L COMME LUI

Mon premier livre, Dos au mur, allait sortir. C’était ce que j’avais accompli de plus important dans ma vie. Pas parce que « sortir un livre » est important. Mais parce que je venais de donner une nouvelle voie à ma vie. Je venais recoller des morceaux éparts de moi-même, et d’enterrer le « h » de guerre. J’avais tué l’autre.

Jeancristophe était né.

J’ai eu besoin d’accompagner ce livre par une chanson, comme pour donner un éclairage autre aux mots. J’avais dix jours devant moi, avant de partir en tournée pour un autre projet.

Je n’avais jamais chanté, « pour de vrai » en tout cas, j’avais juste crié quelques affres dans « Comment devient-on un gens ? » et « Je tu », que je ne comptais pas rendre public.

J’ai eu besoin d’enregistrer « vœux funèbres », des funérailles fantasmées, douloureuses mais nécessaires.

Et puis tout s’est emballé. J’écrivais, je composais, j’arrangeais, j’enregistrais, je mixais, je passais d’un instrument à l’autre, d’un texte et d’une musique à l’autre, une histoire prenait forme, je la découvrais en même temps qu’elle me révélait à moi-même. Et en dix jours, j’avais terminé.

L’enregistrement de ce disque est probablement l’expérience artistique la plus fulgurante et la plus bouleversante que j’ai connue. J’ai cru être fou. Je ne distinguais plus clairement ce qui distinguait le monde réel du paradigme qui se révélait à moi.
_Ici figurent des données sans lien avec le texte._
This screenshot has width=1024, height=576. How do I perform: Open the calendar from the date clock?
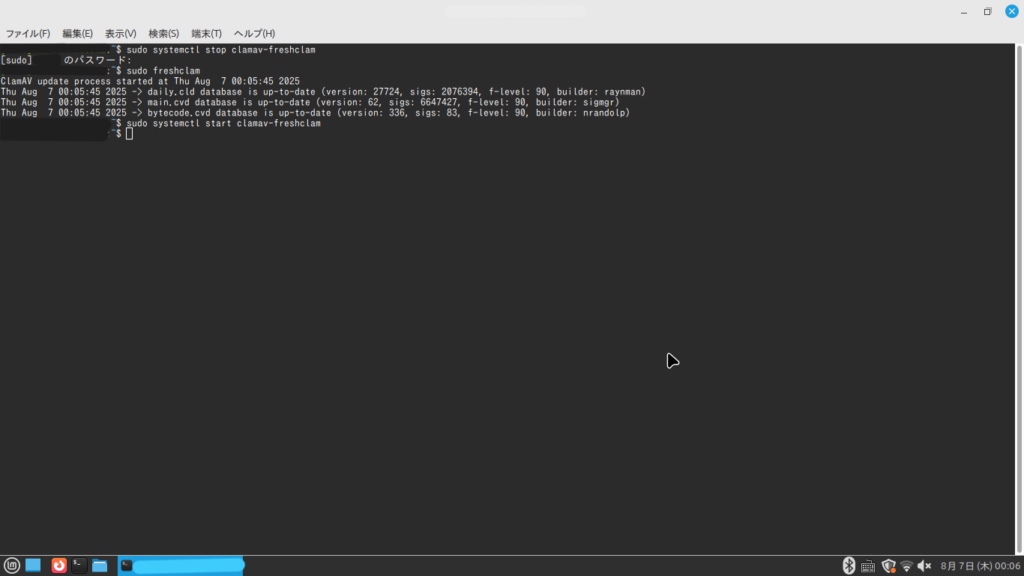(x=979, y=566)
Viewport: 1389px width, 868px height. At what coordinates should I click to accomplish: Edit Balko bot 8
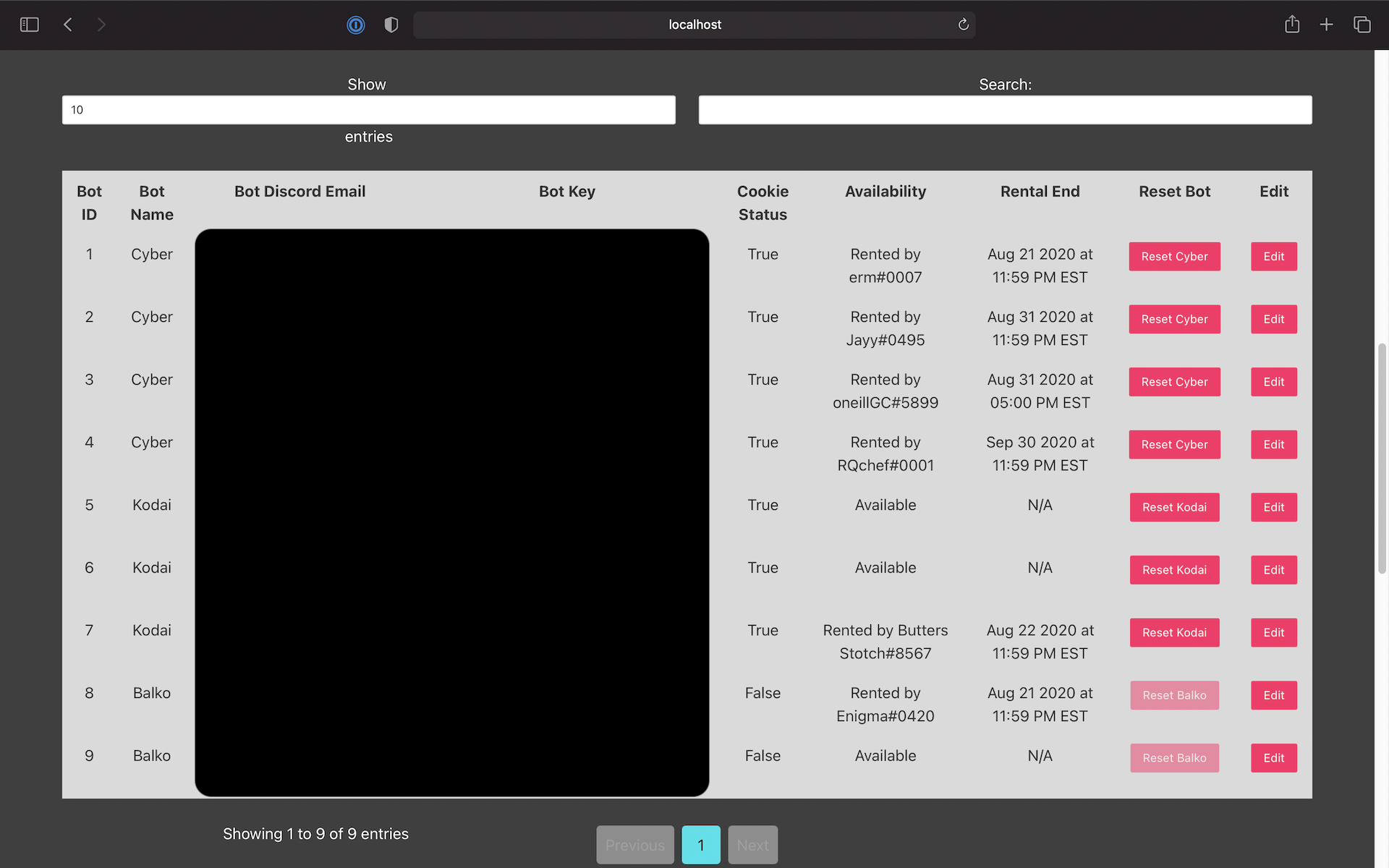pyautogui.click(x=1273, y=695)
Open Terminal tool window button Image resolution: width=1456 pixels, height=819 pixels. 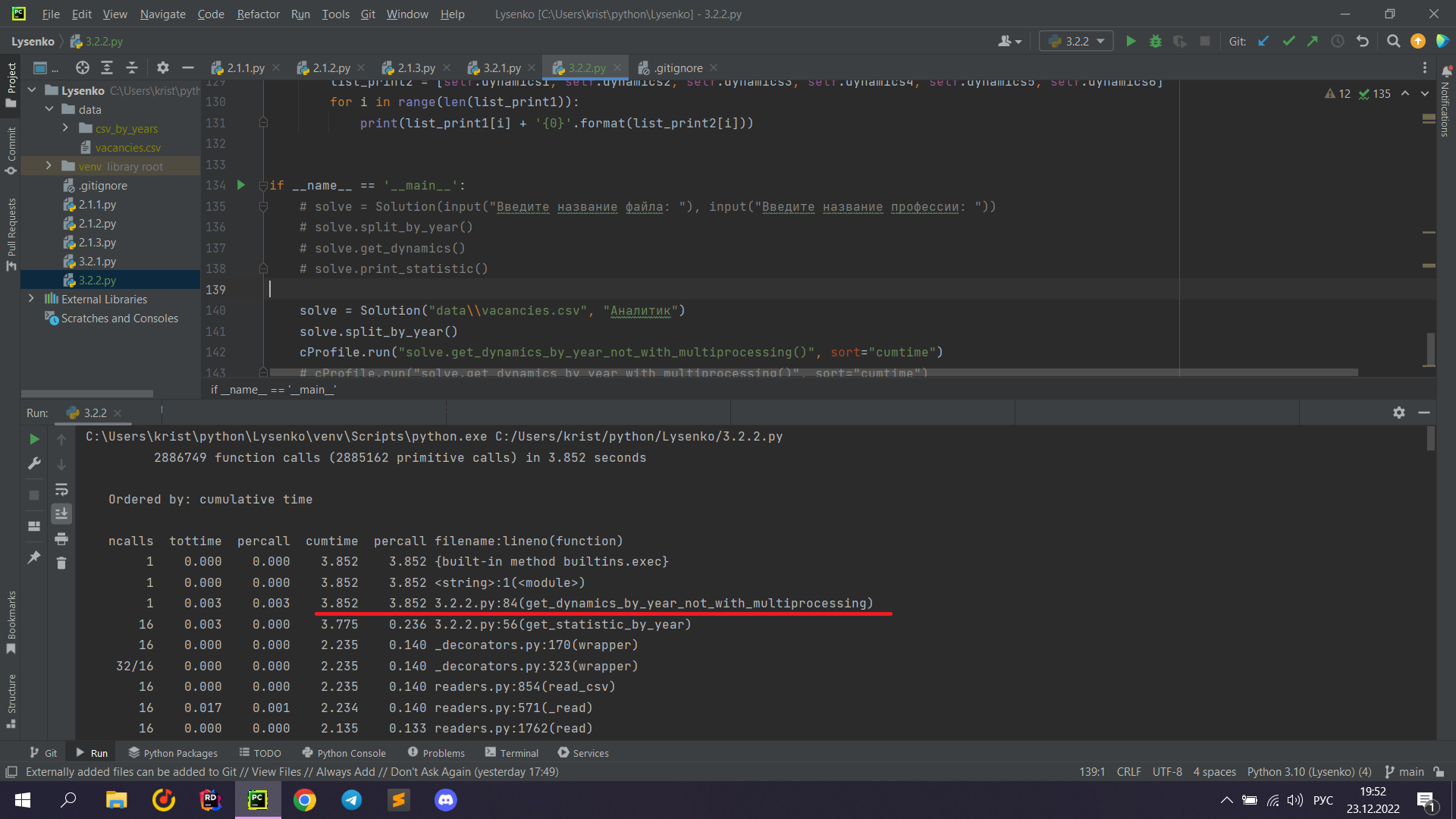(512, 752)

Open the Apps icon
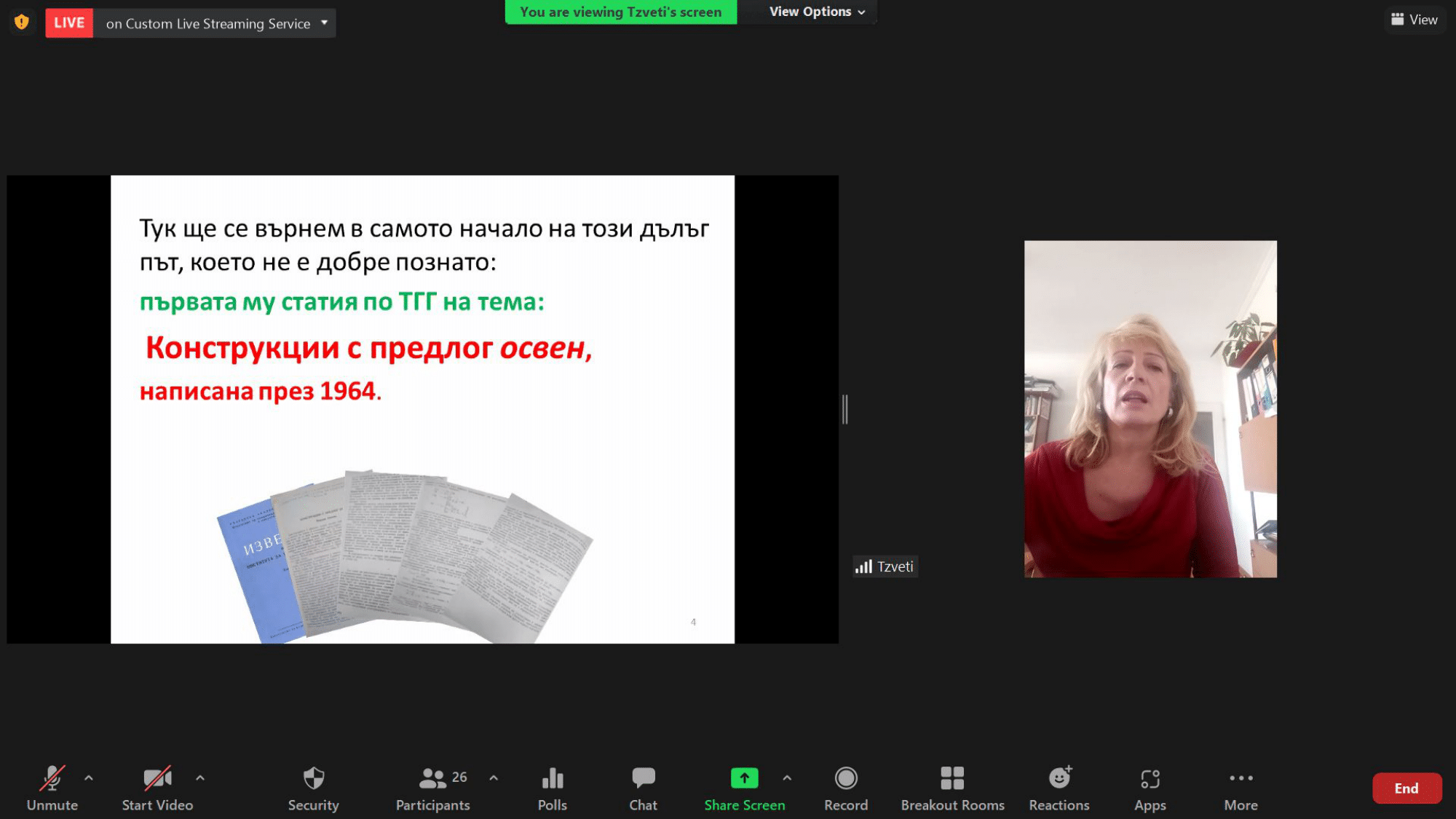click(1150, 779)
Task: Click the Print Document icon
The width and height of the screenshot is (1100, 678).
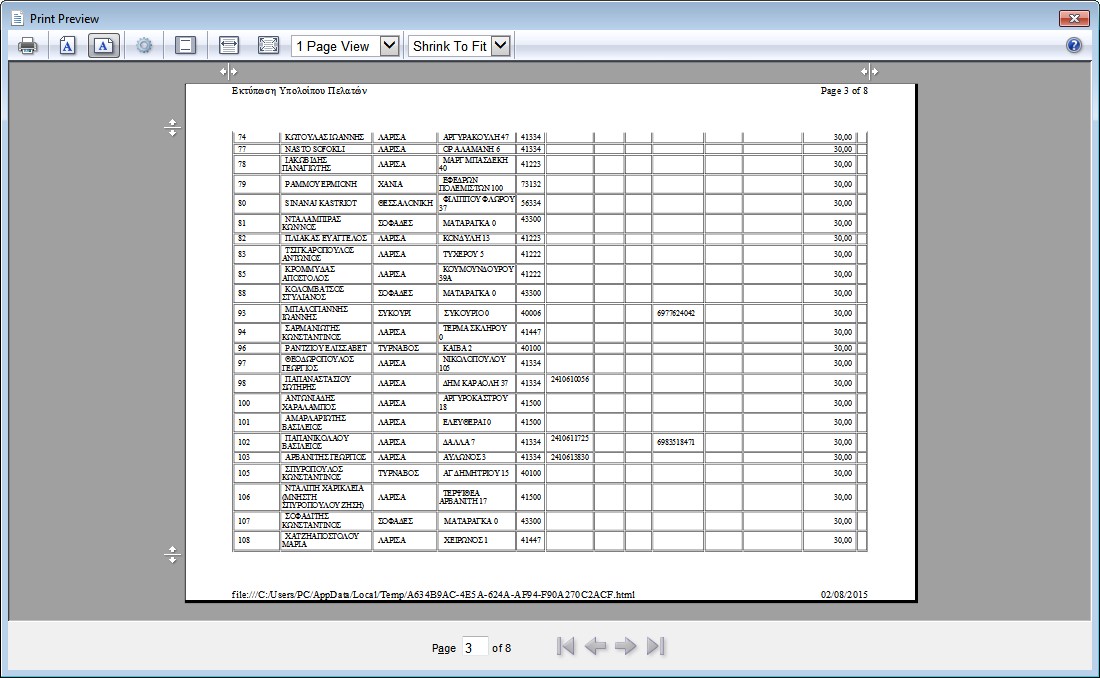Action: pyautogui.click(x=27, y=46)
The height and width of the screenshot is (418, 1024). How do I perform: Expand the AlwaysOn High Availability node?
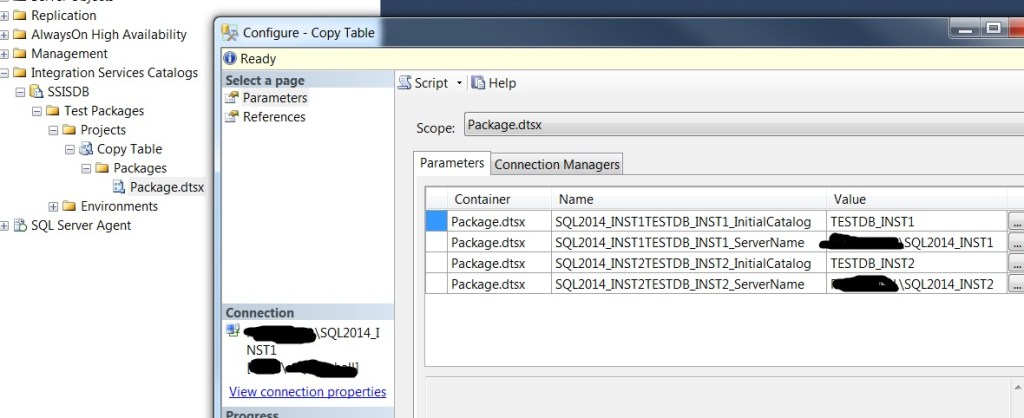(x=5, y=35)
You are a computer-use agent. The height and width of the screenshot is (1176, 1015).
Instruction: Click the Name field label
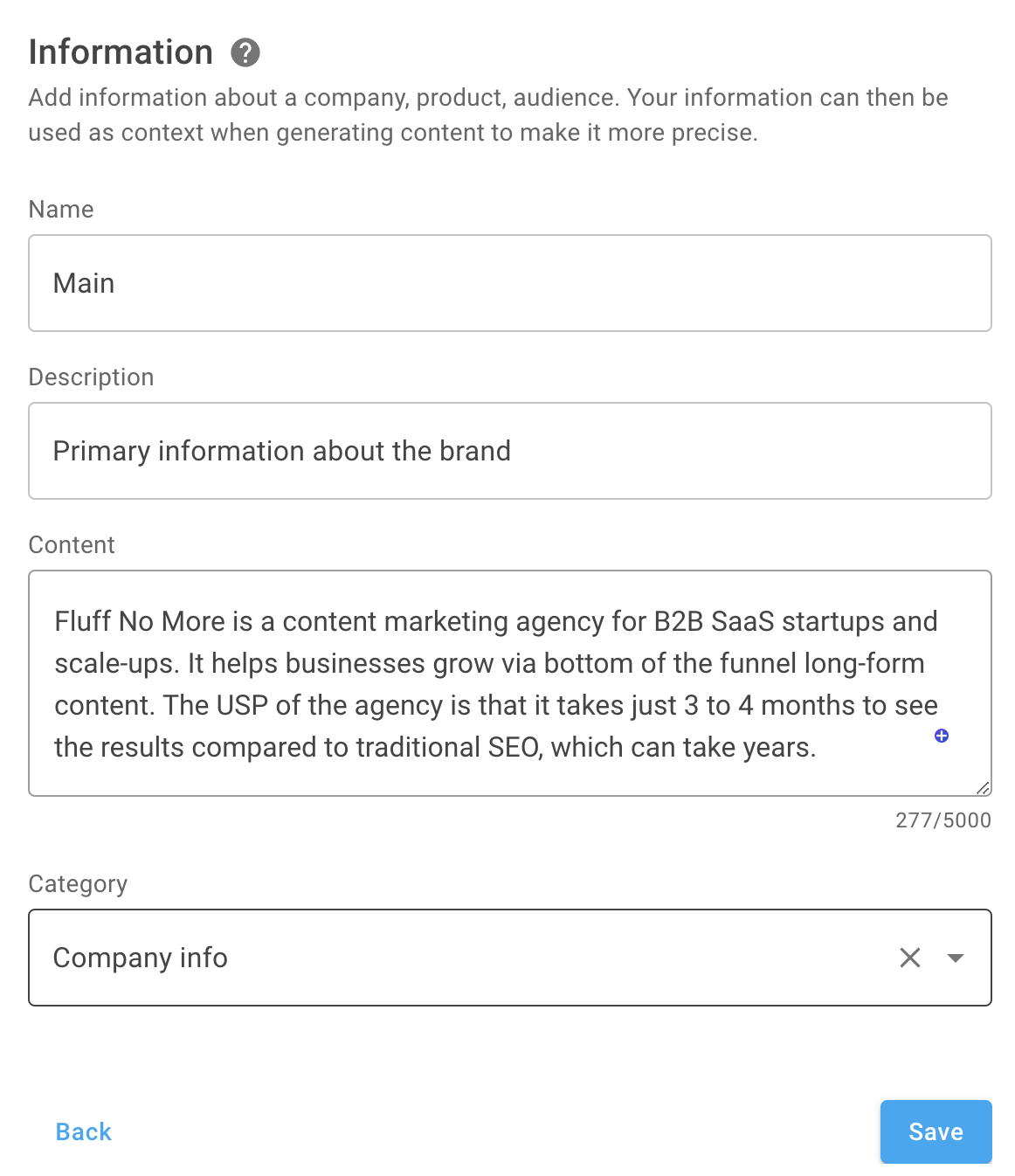pos(61,209)
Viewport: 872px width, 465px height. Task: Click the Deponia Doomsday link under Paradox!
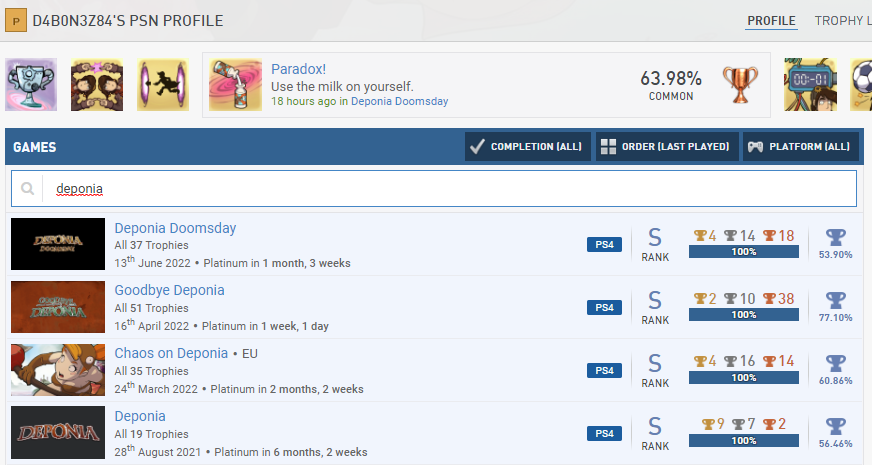(x=399, y=101)
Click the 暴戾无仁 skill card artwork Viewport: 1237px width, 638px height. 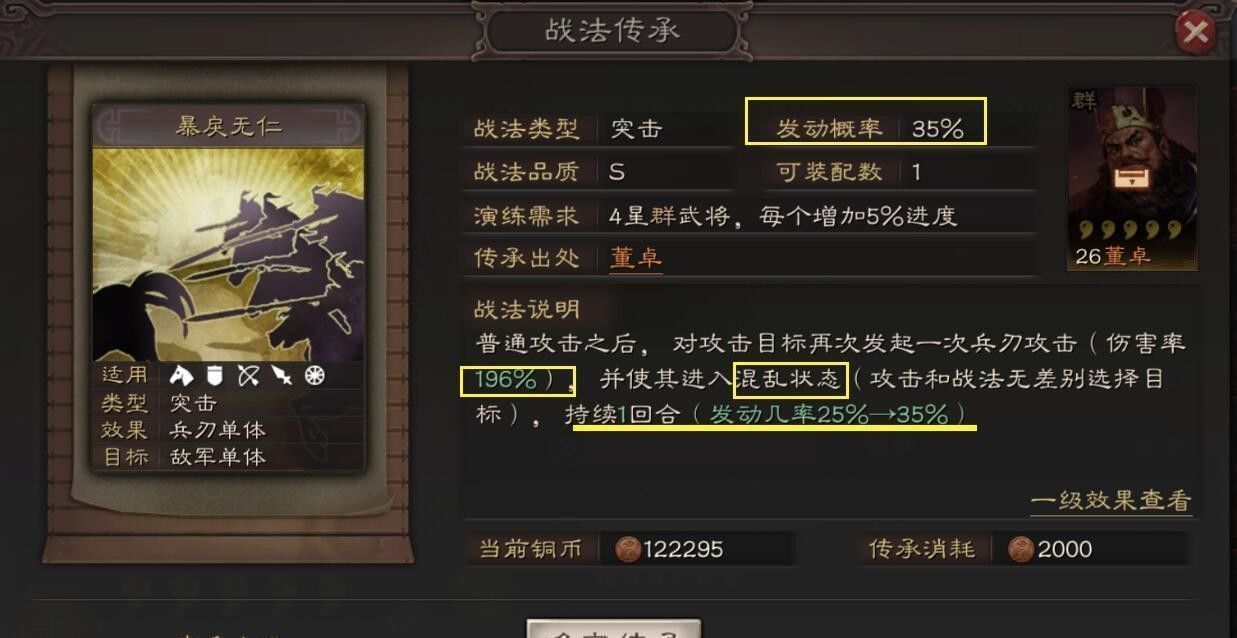229,254
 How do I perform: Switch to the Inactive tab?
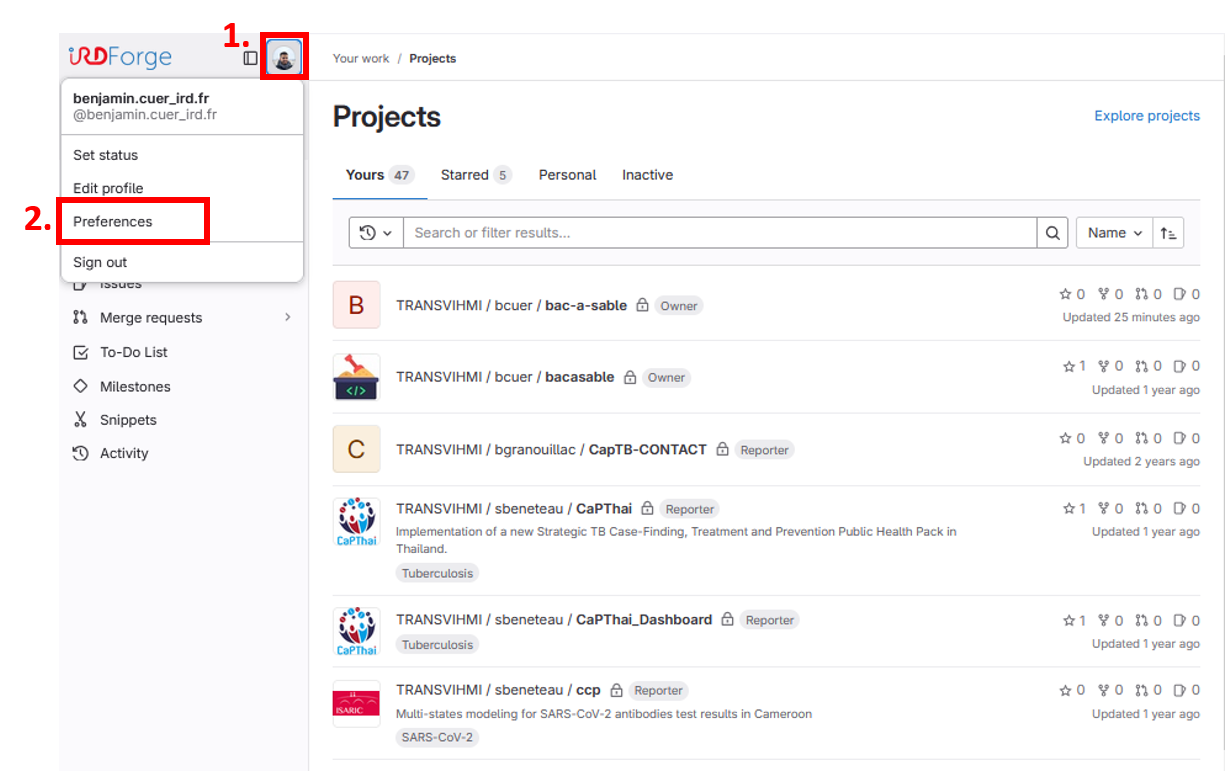[x=647, y=175]
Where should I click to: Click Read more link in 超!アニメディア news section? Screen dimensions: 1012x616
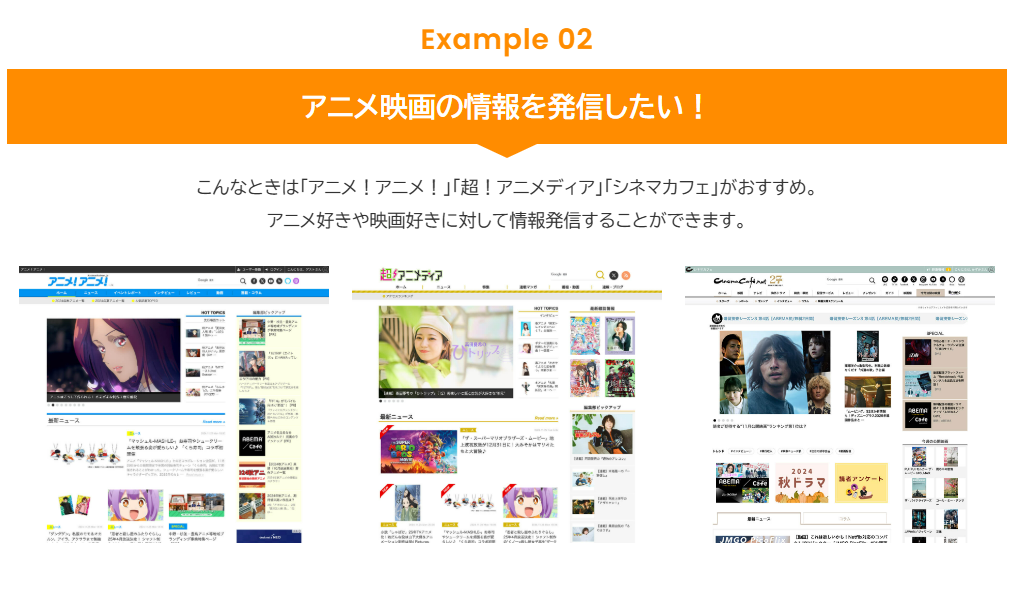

Et comme j’étais seul, sans même l’idée de partager le résultat avec quiconque, je n’avais pas à faire de compromis, de concession, à discutailler.

Bien-sûr, et de part même sa maïeutique, cet album est plein de défauts, et je n’ai pas de plaisir particulier à le réécouter. Tout comme je n’ai pas de plaisir particulier, et même parfois une répulsion, à voir ma tête dans la glace. Mais il n’était pas question de me plaire. C’est probablement pour ça qu’il me tient plus chèrement à cœur que tout autre.